DATASET EXTRACT START
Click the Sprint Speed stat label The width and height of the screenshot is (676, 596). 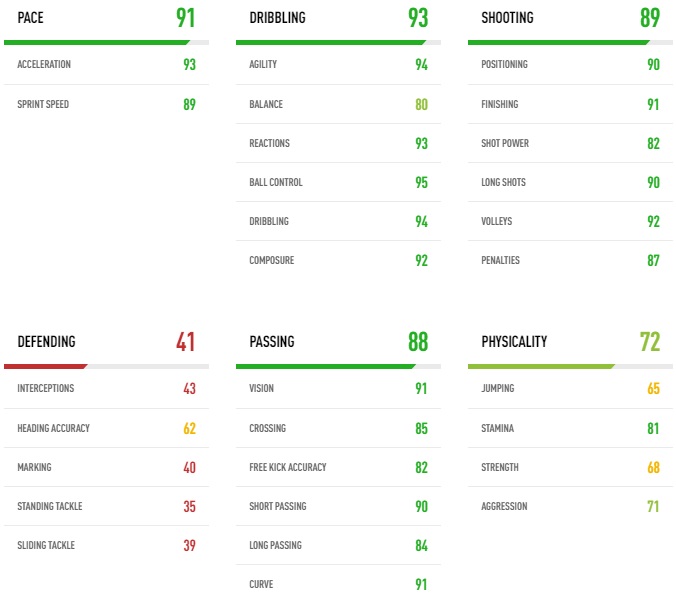click(43, 104)
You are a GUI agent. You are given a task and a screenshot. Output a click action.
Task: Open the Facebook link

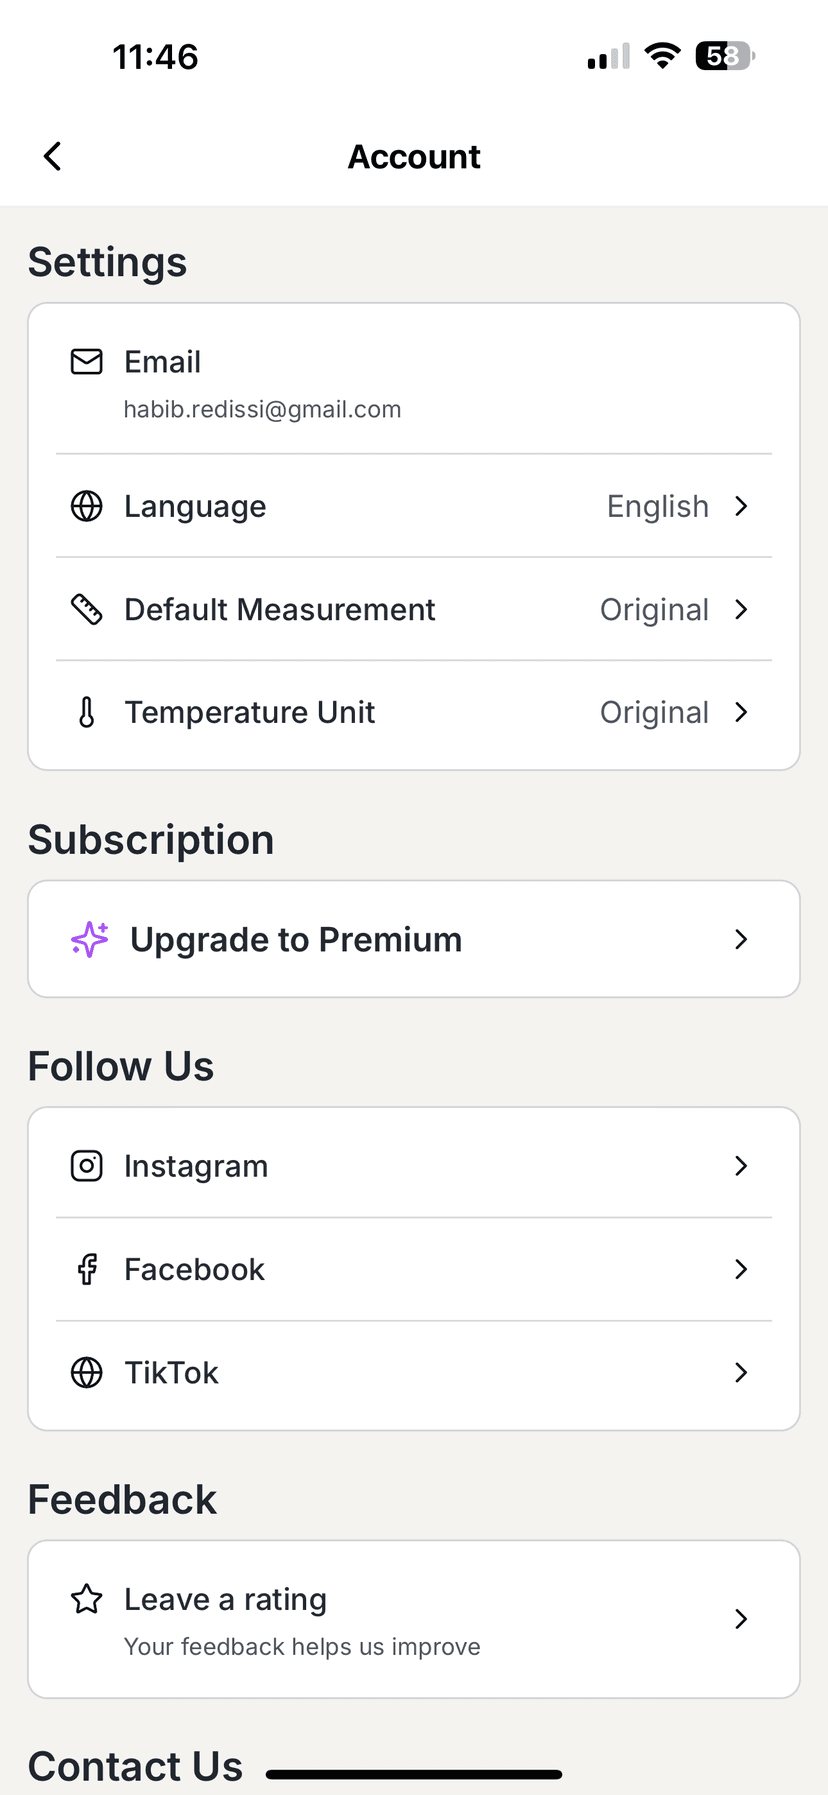coord(413,1269)
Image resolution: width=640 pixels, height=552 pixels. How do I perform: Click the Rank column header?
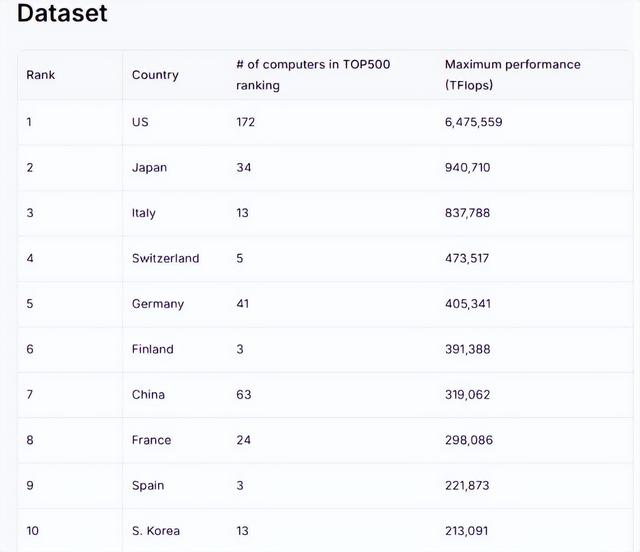pyautogui.click(x=41, y=75)

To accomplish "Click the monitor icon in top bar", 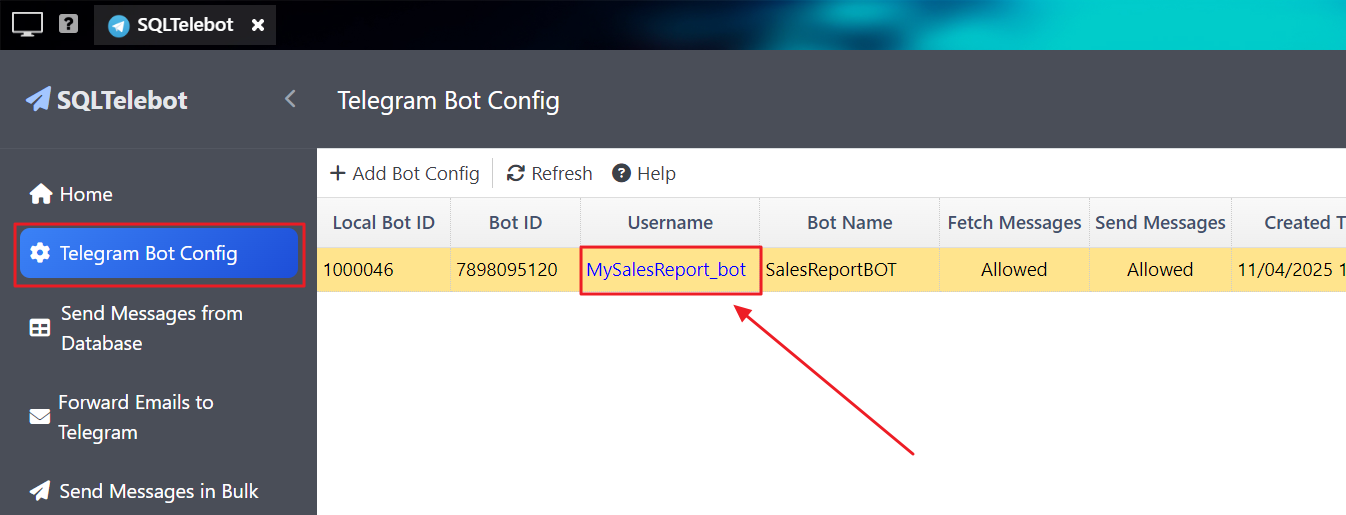I will (x=27, y=24).
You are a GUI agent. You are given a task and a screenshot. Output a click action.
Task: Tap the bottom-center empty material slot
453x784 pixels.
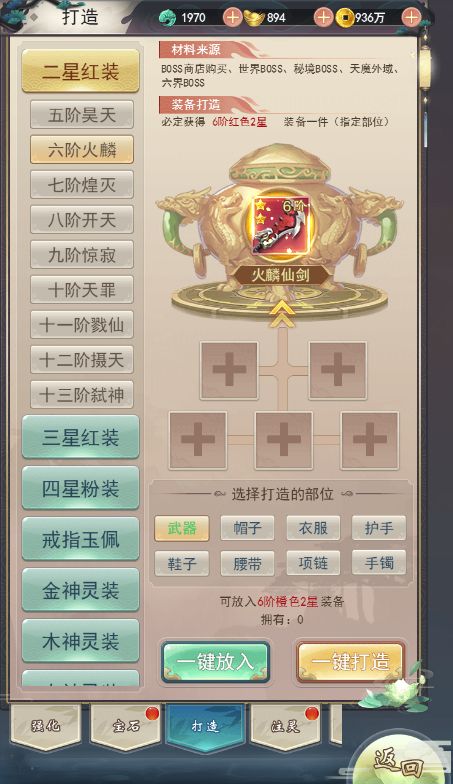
DATASET EXTRACT END
■ PROMPT
Only the lines from the one containing "Task: Tap the" through the last line of the entries above belong in the copy; reproduce them exactly and drop every picture.

■ SOLUTION
Task: Tap the bottom-center empty material slot
453x784 pixels.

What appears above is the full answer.